Once trimmed, we need to punch the mounting holes: I centerpunch the hole 7/32″ in from the edge in the middle of the plate. 9/64″ is my preferred hole diameter, and I have a Roper-Whitney punch and die set specifically for this, since a standard roofing nail is just a bit larger than 1/8″, and 5/32″ tends to be a bit “sloppy” for the fit. You can use 5/32″, or punch at 1/8″ and ream out using a drill. I will then use a larger diameter drill bit to cut partway through the plate creating a countersunk recess. The countersink needs to be between 1/32″ and 1/16″, so I have included a picture of the gadling once it is countersunk below. If you are using stainless steel, you can then simply polish the gadling. If you are using carbon steel (strongly recommended for strength, even if you use thinner plates) then you will heat treat once the holes are countersunk. Once heat treated I use 320 grit to remove firescale, 600 grit to remove the sanding marks and go to a near polish, and then polish with white Tripoli as I would with the stainless gadling.

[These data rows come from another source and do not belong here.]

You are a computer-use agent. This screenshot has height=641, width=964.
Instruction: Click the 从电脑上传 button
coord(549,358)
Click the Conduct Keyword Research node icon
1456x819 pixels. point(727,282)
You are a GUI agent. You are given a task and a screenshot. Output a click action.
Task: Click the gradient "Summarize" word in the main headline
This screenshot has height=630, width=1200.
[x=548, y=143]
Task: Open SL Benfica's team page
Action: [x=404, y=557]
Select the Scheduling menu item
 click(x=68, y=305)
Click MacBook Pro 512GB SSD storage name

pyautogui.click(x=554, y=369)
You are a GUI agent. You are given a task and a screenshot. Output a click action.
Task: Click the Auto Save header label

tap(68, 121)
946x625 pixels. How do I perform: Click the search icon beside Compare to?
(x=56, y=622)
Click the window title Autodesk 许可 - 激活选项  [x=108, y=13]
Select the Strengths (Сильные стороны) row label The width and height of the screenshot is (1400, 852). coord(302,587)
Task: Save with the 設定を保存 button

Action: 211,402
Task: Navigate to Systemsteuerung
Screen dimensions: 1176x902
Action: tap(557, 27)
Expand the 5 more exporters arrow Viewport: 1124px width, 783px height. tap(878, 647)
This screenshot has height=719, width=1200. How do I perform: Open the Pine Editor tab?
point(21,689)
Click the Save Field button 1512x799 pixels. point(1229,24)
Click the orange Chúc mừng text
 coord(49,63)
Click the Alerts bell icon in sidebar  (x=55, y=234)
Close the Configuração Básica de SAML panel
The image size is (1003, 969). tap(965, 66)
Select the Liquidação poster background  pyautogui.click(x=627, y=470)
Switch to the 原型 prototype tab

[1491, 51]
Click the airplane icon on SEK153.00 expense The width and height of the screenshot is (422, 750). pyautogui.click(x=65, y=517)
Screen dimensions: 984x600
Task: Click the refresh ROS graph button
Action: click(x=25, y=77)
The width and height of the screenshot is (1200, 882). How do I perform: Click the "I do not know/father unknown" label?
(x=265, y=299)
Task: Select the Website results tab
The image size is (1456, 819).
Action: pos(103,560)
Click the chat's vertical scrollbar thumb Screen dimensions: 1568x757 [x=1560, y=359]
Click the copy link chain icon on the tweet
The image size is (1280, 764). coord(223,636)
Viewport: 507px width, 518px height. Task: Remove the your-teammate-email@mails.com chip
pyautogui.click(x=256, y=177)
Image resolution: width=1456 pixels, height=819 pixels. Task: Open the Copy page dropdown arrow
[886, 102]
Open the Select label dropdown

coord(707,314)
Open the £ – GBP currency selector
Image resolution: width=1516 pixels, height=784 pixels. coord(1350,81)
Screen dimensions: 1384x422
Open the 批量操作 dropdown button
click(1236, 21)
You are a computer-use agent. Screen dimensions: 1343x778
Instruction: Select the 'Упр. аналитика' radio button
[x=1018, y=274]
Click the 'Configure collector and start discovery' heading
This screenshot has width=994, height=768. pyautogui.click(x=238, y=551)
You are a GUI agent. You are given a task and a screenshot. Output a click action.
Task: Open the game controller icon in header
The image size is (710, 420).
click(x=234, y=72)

Countersunk gadling hed (polished) Gadling

It is probably worth noting that I am now consistently using 22 ga carbon steel for gadlings and finger plates, since these are more than sufficiently robust. We put an insufficiently pretty (but heat treated) carbon steel gadling on my anvil and struck it with a 4 pound (2 kg) hammer. It scuffed the surface of the anvil and “pinged’ across the shop, and when inspected showed no visible damage. At this thickness a carbon steel gauntlet with a full cuff wrap, and the point of the cuff extending almost to the elbow weighs in at a hair under 600g (under 1.5 lbs) which is significantly lighter (less than half the weight) than many “sport gauntlets” I have seen based on an hourglass cuff, which cover to just past the wrist joint.